明日できること今日はせず
人形作家・写真家 石塚公昭の身辺雑記
 



“すでにここ一年あまり、私は奇体な玩具をあてがわれた子供の悩みを悩んでいた。十三歳であった。その玩具は折あるごとに容積を増し、使いようによっては随分面白い玩具であることをほのめかすのだった。” そして三島由紀夫十三歳のある日、風邪気味で学校を休まされたのをよいことに、父親の外国土産の画集を眺めていた。そこで見たのが『聖セバスチャンの殉教』図でありその絵を見た刹那 “私の血液は奔騰し、私の気管は憤怒の色をたたえた。この張り裂けるばかりになつた私の一部は、今までになく激しく私の行使を待って、私の無知をなじり、憤ろしくいきづいていた。私の手はしらずしらず、誰にも教えられぬ動きをはじめた。” “これが私の最初のejaculatioであり、また、最初の不手際な・突発的な「悪習」だった” 『仮面の告白』第二章より 久しぶりにこのくだりを読んで、三島ではなく自分について理解した事がある。 きっかけはどうあれ、何事も三島のように自ら“発見”するのと、知識として学んで習得するのでは大きな違いがあり、とくに創作に関しては”誰にも教えられぬ自発的な動き“により行われるべきである、と私は頑なに思い込んでいるということである。 常日頃、頭で理解出来ずとも、まずは自分の中から湧出る衝動を第一として優先し従い、自ら“発見”する機会を“阻害する、“そのための知識“を得る事を常に恐れ避けて来た理由がここにある事に気付いたのである。

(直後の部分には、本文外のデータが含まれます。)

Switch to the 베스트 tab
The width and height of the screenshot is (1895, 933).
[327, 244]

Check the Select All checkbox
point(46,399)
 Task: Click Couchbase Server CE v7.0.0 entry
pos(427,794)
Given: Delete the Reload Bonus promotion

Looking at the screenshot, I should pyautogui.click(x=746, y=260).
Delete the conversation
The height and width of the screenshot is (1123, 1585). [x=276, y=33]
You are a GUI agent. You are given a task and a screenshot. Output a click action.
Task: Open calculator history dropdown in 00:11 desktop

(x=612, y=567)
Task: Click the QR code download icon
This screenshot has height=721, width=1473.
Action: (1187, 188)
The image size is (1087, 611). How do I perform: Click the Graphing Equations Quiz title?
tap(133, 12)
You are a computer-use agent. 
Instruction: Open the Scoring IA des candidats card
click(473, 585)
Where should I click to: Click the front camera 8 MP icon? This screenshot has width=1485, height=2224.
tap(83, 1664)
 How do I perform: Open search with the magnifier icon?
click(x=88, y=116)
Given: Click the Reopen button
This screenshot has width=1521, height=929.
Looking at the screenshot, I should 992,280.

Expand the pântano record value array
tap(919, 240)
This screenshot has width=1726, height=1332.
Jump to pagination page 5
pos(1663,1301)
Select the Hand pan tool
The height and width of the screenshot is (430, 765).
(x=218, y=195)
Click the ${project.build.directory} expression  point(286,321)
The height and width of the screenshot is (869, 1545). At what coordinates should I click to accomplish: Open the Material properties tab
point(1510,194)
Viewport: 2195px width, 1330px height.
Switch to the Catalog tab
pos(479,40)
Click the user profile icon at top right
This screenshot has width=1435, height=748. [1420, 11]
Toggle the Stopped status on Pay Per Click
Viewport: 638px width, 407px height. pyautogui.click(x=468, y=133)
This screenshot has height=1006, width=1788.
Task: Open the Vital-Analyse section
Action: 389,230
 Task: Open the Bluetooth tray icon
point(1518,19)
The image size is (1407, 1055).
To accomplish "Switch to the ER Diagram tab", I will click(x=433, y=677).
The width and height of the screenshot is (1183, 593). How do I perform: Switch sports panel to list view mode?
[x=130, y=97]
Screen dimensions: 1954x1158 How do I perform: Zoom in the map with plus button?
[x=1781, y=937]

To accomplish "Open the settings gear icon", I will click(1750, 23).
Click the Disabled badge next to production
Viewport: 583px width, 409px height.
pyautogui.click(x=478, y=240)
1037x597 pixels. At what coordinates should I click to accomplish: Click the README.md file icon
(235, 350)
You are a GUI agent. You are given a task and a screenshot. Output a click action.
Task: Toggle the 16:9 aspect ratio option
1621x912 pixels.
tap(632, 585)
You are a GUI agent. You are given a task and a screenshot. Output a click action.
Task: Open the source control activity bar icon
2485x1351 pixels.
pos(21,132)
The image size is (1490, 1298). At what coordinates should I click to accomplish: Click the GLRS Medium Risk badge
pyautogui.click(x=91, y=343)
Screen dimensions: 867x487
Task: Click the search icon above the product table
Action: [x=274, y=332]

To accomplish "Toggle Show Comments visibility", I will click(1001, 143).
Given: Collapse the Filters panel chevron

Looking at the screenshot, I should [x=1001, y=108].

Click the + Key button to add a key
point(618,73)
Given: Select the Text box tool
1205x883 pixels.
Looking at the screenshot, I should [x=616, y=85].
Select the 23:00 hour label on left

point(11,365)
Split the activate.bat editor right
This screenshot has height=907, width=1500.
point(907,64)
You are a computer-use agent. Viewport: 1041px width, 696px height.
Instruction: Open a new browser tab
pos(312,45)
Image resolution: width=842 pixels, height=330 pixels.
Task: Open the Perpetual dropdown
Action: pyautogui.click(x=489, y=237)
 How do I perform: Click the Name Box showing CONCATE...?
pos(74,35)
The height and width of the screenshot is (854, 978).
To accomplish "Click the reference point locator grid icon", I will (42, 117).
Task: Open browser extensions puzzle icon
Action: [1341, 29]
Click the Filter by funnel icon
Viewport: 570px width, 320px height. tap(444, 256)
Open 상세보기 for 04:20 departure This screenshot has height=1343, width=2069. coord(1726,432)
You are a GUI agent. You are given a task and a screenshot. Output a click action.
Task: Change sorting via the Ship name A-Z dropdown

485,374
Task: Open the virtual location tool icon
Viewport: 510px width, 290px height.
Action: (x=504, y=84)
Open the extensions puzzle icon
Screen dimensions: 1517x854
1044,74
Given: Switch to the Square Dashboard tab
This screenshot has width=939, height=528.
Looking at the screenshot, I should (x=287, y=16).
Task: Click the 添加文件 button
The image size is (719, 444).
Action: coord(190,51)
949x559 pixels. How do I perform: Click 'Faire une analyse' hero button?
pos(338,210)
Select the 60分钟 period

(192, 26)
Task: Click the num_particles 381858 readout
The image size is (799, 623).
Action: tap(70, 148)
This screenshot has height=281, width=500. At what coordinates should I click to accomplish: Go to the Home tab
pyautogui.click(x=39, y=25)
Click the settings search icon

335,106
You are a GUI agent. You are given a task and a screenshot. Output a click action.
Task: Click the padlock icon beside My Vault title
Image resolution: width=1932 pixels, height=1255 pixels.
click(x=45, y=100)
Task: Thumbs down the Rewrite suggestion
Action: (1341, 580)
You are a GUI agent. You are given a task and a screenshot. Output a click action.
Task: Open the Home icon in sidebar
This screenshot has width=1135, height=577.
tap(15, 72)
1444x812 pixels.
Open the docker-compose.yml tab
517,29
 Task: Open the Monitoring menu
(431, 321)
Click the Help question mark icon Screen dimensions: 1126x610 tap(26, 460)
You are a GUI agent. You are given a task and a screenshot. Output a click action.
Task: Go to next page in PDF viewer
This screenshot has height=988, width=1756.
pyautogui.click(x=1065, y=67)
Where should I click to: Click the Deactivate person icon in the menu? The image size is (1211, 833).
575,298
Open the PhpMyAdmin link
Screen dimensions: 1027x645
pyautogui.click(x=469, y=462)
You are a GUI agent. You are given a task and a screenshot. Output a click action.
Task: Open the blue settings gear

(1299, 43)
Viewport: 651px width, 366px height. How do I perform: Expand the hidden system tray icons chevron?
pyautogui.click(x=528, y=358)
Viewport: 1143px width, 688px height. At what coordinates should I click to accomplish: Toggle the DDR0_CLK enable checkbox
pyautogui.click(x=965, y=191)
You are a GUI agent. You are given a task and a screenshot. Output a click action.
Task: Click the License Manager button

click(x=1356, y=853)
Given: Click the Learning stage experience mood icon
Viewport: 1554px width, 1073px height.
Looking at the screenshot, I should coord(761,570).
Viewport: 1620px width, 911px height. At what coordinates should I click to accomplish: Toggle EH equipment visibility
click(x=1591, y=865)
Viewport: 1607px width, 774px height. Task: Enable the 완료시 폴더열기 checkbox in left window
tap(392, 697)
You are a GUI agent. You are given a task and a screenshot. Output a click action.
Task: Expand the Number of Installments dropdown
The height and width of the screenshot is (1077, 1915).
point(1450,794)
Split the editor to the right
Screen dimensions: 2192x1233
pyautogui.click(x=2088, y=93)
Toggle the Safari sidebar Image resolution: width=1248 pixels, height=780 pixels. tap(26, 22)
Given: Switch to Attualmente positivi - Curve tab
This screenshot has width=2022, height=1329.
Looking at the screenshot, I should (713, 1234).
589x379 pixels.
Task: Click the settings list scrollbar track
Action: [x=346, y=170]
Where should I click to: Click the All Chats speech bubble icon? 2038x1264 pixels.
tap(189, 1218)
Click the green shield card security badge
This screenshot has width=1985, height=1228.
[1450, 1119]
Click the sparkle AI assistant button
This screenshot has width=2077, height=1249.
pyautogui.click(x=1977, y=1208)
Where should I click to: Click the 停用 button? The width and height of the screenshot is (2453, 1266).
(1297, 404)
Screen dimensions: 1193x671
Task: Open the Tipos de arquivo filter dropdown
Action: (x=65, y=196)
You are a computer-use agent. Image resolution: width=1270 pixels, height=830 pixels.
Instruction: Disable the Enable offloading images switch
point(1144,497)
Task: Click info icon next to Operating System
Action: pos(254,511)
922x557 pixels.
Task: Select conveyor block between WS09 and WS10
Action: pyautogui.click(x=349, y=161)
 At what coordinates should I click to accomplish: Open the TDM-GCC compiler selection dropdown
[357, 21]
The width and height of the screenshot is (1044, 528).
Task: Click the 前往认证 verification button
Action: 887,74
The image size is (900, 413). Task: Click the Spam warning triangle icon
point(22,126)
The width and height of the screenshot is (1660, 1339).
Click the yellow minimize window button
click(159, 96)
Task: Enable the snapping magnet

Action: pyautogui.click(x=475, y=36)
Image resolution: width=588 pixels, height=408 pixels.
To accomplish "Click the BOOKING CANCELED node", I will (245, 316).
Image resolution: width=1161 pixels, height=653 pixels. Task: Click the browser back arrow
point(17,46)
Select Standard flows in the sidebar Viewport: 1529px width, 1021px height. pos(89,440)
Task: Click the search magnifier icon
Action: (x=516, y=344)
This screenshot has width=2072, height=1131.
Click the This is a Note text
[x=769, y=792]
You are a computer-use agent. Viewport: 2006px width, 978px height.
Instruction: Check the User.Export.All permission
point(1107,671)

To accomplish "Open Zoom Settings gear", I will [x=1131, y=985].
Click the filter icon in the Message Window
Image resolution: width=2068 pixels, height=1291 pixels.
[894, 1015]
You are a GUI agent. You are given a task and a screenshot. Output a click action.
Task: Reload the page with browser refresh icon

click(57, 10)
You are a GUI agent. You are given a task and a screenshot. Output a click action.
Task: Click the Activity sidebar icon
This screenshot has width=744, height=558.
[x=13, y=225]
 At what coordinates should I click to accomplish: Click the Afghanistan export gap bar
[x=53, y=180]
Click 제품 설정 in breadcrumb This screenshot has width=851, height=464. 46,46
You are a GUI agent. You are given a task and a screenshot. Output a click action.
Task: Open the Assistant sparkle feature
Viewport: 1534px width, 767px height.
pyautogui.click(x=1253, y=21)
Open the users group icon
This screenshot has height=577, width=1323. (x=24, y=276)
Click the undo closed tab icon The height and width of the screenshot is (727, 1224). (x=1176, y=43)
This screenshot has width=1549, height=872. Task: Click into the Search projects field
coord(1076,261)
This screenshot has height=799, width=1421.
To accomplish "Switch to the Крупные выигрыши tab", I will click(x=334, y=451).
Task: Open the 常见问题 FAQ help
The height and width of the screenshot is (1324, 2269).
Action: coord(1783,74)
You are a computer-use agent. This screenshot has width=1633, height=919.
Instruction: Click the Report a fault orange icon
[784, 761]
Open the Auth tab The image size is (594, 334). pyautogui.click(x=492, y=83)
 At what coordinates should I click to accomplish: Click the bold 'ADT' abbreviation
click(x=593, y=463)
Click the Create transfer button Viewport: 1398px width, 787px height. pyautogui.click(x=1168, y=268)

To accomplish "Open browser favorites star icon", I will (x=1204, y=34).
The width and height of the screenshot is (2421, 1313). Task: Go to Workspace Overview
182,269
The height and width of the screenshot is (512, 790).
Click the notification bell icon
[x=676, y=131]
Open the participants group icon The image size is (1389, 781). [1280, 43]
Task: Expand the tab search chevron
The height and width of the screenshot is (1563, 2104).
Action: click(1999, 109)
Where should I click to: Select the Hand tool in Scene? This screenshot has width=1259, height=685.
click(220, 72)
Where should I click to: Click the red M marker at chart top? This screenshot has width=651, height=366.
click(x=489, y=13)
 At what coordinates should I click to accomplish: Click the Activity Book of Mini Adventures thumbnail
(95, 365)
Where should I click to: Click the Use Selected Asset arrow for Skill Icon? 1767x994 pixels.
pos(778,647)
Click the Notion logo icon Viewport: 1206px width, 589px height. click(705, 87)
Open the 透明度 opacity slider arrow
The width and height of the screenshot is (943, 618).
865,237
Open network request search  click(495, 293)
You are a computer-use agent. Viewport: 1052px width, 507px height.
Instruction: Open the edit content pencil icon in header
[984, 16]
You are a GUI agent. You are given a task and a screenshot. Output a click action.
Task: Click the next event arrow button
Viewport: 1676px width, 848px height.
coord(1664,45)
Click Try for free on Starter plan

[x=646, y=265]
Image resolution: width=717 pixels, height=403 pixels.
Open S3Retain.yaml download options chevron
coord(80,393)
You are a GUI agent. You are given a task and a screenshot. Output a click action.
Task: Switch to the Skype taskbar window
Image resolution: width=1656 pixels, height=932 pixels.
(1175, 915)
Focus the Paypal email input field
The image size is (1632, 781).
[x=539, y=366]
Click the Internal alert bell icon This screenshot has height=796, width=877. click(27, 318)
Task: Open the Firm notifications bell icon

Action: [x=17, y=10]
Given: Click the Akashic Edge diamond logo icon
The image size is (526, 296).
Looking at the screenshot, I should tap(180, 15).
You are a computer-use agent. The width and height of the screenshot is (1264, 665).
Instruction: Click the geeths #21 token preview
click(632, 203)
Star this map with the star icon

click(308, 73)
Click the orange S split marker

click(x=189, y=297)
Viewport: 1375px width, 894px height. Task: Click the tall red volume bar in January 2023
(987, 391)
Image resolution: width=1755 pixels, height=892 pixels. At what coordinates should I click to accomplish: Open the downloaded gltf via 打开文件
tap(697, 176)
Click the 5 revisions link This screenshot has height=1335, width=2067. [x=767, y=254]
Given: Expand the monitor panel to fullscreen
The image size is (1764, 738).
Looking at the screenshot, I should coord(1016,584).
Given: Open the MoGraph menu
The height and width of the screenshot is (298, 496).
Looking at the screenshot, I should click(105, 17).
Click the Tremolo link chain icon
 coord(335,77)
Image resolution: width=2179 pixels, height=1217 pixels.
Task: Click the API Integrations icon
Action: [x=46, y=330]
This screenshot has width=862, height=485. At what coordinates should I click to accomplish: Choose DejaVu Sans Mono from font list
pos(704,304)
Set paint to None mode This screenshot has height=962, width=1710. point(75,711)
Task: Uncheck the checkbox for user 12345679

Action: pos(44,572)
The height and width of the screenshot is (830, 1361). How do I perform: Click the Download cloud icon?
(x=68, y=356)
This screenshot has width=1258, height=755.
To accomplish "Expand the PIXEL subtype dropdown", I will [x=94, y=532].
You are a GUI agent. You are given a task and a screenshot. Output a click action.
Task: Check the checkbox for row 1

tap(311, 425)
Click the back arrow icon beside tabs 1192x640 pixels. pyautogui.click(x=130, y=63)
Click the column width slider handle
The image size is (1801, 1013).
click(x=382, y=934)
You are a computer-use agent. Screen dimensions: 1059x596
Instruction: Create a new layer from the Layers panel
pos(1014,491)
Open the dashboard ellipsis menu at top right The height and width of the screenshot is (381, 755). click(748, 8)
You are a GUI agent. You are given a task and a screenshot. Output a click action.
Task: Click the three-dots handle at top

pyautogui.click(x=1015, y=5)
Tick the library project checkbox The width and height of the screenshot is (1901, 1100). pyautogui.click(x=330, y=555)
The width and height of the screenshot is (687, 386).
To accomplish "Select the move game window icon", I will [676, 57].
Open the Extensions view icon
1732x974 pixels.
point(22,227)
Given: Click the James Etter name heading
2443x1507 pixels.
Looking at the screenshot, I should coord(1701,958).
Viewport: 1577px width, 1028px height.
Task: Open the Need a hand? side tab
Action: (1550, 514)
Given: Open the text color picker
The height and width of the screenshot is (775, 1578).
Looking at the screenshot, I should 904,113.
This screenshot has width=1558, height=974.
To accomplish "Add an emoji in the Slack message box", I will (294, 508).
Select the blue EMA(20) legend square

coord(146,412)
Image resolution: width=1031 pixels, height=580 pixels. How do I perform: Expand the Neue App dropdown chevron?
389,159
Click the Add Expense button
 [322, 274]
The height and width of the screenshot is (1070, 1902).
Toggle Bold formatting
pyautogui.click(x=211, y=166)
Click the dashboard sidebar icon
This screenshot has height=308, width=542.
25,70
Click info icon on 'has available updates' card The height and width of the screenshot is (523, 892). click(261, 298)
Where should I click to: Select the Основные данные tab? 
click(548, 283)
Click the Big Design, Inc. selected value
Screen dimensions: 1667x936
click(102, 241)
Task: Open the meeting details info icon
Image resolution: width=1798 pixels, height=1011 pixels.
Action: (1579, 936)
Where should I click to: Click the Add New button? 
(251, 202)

知ってしまったら”誰にも教えられぬ動き“による創作は不可能となる。そう思うと、私が展覧会を全く見に行かなくなったのも、出不精をこじらせたと思い込んでいたが、私が自発的に見付ける前に、他人の創作物により知ってしまう事を回避している、と思えば判る気がする。 よりによって私に取って重要な事を三島のこんなシーンで気付かされるとは。ところで全くの余談であるが、早熟の天才三島よりも、この件に関してだけは、私の方が一歳早い。